PROBLEM SET:
1 – Give every reference numeral in the passage below about the "near" slider widget, each paired with the item it labels.
2 – Write the next part of the passage below about the "near" slider widget, picking up after its final sentence.

GIVEN PASSAGE:
-=-=-=-=-

One mile, one block? In this case, the system can assume a default
value but can also present a slider widget that helps the user to
clarify the term "near." As shown in FIG. 6, the system shows the
Whitney Museum 204 in the map 182 in the display 122 with a radius
indicator 202. The widget 200 can include other helpful information
like "search within 0.09 miles" and "range 0-0.18". This
information corresponds to the shown radius indicator 202. The
slider widget 200 enables the user to adjust up or down the radius
202 related to the term "near." As with the other widgets above,
the user can manipulate the widget either via a stylus or
touch-sensitive display 122, or via speaking such as "bigger
radius" or "smaller radius" to refine the search area. Once the
user refines the term "near" either using the widget or otherwise,
the system removes the widget 200 to clean up the display screen
122.
[0053] With regard to the default value set for the relative term
"near," another type of widget may also be provided so that the
user can adjust the assumed default value. This widget may only be
presented periodically or on a specific interval. For example, the
default "near to" widget may be presented the first time the
default value is assumed. Then, if the user never or rarely adjusts
the near-to widgets presented later (after the initial
default-setting near-to widget), then the system assumes that the
default value is still relevant. However, if the user continues to
adjust the near-to widgets as they are presented, then the system
may again present a default value near-to widget to revise the
default. This process may also be done automatically if the system
can determine a pattern from the user. In this manner, the system
can reduce the number of interactive steps that would be necessary
if it insisted on entering into a dialog with the user to indicate
how "near" they mean.

-=-=-=-=-

DATA PROVIDED:
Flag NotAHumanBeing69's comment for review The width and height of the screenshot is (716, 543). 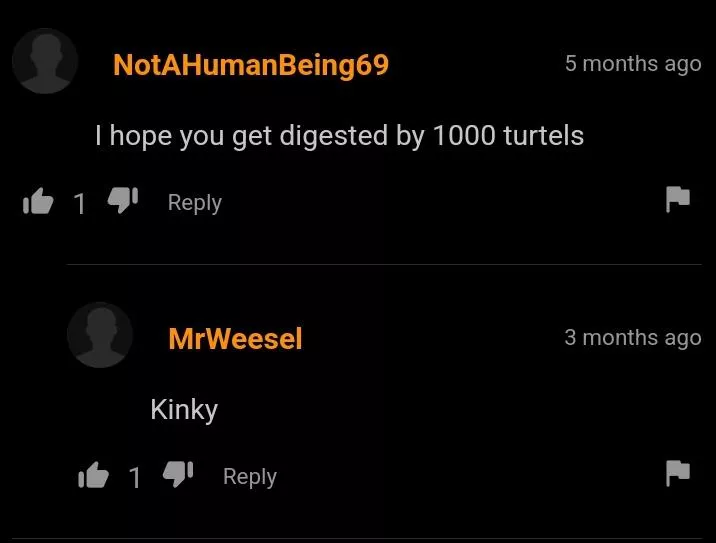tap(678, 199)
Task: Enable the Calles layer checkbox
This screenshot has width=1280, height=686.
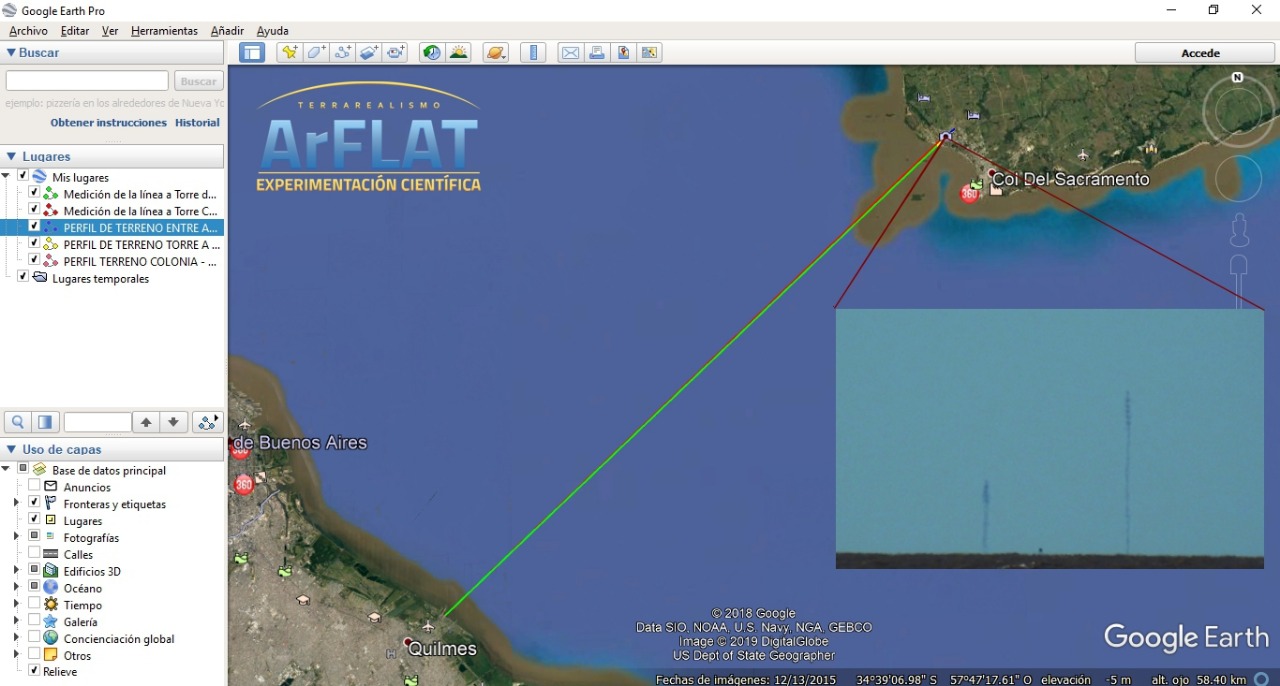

-=-=-=-=-

ANSWERS FOR THE TASKS:
1 –
- 122: display
- 182: map
- 200: widget (slider widget)
- 202: radius indicator
- 204: Whitney Museum

2 –
[0054] As can be appreciated, while the basic principle set forth
above is in the context of looking for restaurants near a museum,
the concept of presenting a slider widget when a relative term
needs refinement can be applied in many scenarios and is certainly
not limited to the example provided. Any multi-modal interaction
wherein a size, distance, amount or any other parameter can be
adjusted on a sliding scale can be modified or refined using a
near-to widget.
[0055] The slider widget will function in any kind of application
context. For example, in a real estate sales application, the user
might ask to see three-bedroom homes. The system may respond with a
listing or other presentation of three-bedroom homes and include a
slider-type widget to enable the user to easily adjust price range,
number of bedrooms, a maximum price and/or a minimum price, or any
other attribute or parameter.
[0056] FIG. 7 illustrates a zoom widget 210 that is also a slider
widget. The example application of this widget is when the user
states "please zoom in." When a map 182 or other schematic is shown
on the display, the user may desire to zoom in, but the system will
not know exactly how much to zoom in. Without an additional
control, the default zoom value may be much less than the zoom
amount desired by the user. In the speech-only control scenario,
the user would have to say multiple times "zoom in" to achieve the
desired zoom amount. Such repetition can clearly become
annoying.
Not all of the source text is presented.